_Required task A_. Translate this sentence from the article about Councilmember Chughtai's votes into Spanish: "At the end of the day, constituents see a councilmember’s vote in the yes/no binary, but voting can be much more nuanced than that."
_Required task B_. Resume the article about Councilmember Chughtai's votes, picking up after its final sentence.

_Document text_.
The motion to move Anderson Kelliher’s nomination to the full City Council passed unanimously.  

“I am so tired of losing,” Chughtai said to me as the meeting ended.

After hours of prepping, taking notes and attending a major committee meeting without a break, Chughtai was off to do more work. She still had to attend to the aftermath of Amir Locke’s killing and the unreleased body camera footage.

“The city attorney is ready to take our questions,” Chughtai told me. And with that, she walked out of her office.

Nuanced voting

Chughtai voted to confirm Anderson Kelliher on February 3, but it was a protective vote for her. A yes vote would address her concerns that Ward 10 would be unfairly targeted with project delays if she publicly opposed her. If she voted no, she would be alone in her vote, and Anderson Kelliher would still become the Public Works director. Chughtai would worry about what that would mean for her ward in the future.

At the end of the day, constituents see a councilmember’s vote in the yes/no binary, but voting can be much more nuanced than that.

As another example, Chughtai voted in late January to approve Lowry Hill’s police buy-back program. Chughtai’s vision when she ran for City Council explicitly called for the demilitarizing, defunding, and replacing of the police department with a community-led solution to public safety. She was also a strong proponent of Question 2, a community-led initiative on the 2021 ballot to replace the Minneapolis Police Department with a department of public safety. The ballot measure did not pass, although the majority of Ward 10 voters voted in favor of the measure.

So, why would a councilmember who campaigned on replacing the Minneapolis Police Department, vote for a police program?

Chughtai boiled it down to another binary: it’s either the police or private security guards.

“We saw this in Uptown last year when the Seven Points Parking Garage hired CRG, a private armed security company largely made up of former military personnel, to secure their parking lot,” Chughtai wrote in a constituent newsletter sent out two weeks after the buyback vote.

In the summer of 2021, protests percolated around the Seven Points parking garage where Winston Smith was killed by police officers. During a subsequent protest and community gathering on Lake Street, a driver killed Deona Marie Knajdek after intentionally driving his car through the memorial.

In response to the chaos on Lake Street, CRG cleared out a memorial garden and other memorials for Smith and Knajdek, and erected large concrete barriers and wired fences around the lot that contained the Seven Points parking garage.

_Collected data_.

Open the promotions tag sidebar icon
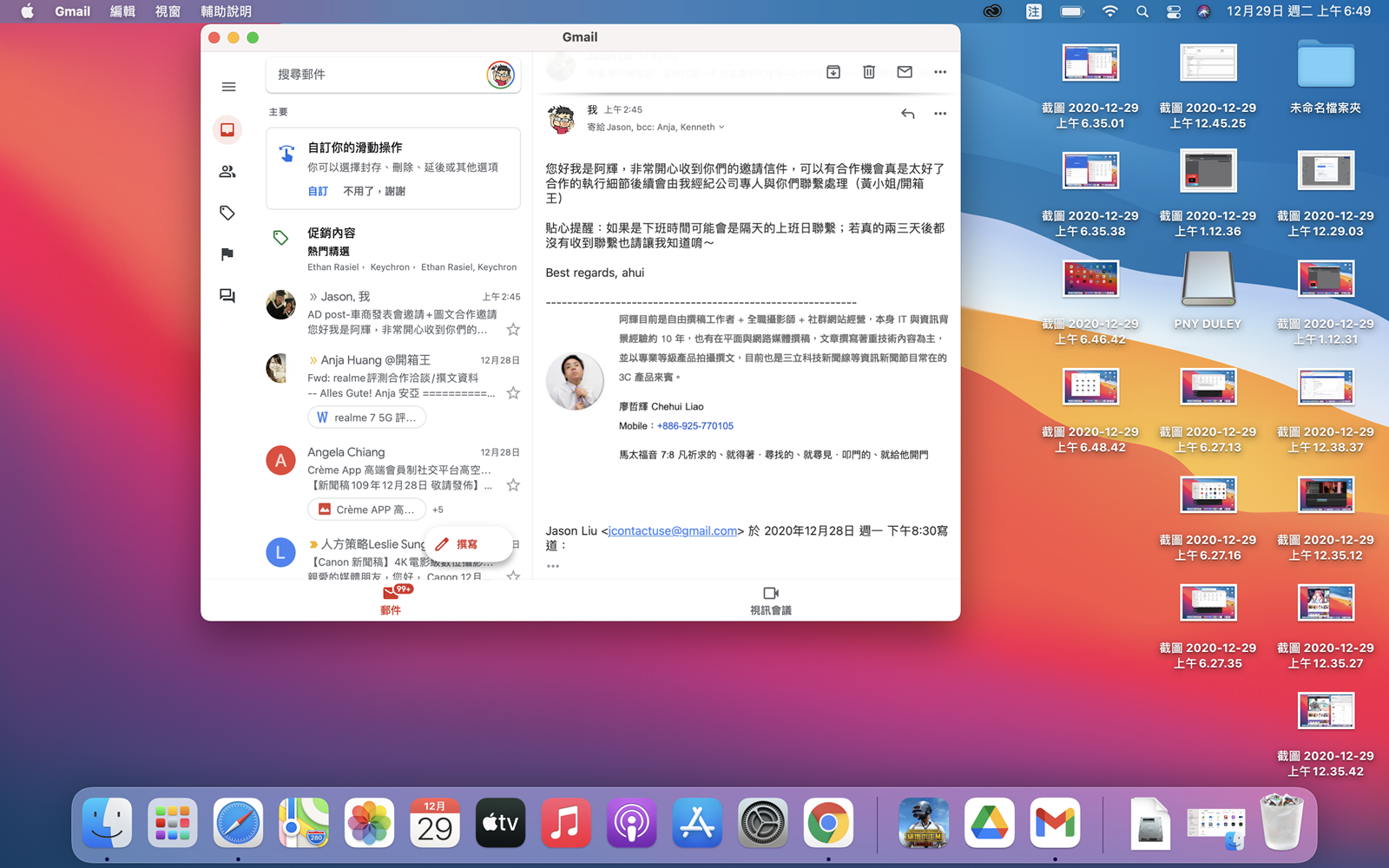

_Expected answer A_. Al fin y al cabo, los electores ven el voto de un concejal en términos binarios de sí o no, pero votar puede tener muchos más matices que eso.

_Expected answer B_.
“I don’t believe armed officers patrolling a neighborhood makes it safer for anyone,” Chughtai continued in her email, “but I’d rather see MPD officers with body cameras on patrol than a private firm like CRG, armed, in plainclothes, with absolutely no oversight or method for accountability come into any neighborhood.”

Vang-Yang describes Chughtai’s voting process as couched within the limited choices that are given to residents regarding public safety.

“What if next time we have a different set of choices?” Vang-Yang asked me rhetorically. “As a city, we’ve only given them these choices,” she said, referring to the options of private security or police officers.

“On my tough votes, I explain why it matters,” Chughtai said. She is often transparent with her remarks during council meetings about why she is voting a particular way–which is not something that all councilmembers do.

“That transparency earned me the right to be here,” Chughtai said.

April 5: Ward Week & community organizing

I caught up with Chughtai again in early April as she was doing community hours at various coffee shops in her ward. It was “Ward Week” which meant no committee meetings and thus a lighter schedule.

Vang-Yang, her policy aide, is also with her. It is Ramadan so Yasmin Hirsi, Chughtai’s policy associate, is working from home. Chughtai, who is Muslim, is also fasting.

During Ward Week, there are no council meetings and councilmembers can take time to rest, catch up on council work, and meet with constituents. These weeks usually align with the Minneapolis Public School breaks, such as spring break in this case.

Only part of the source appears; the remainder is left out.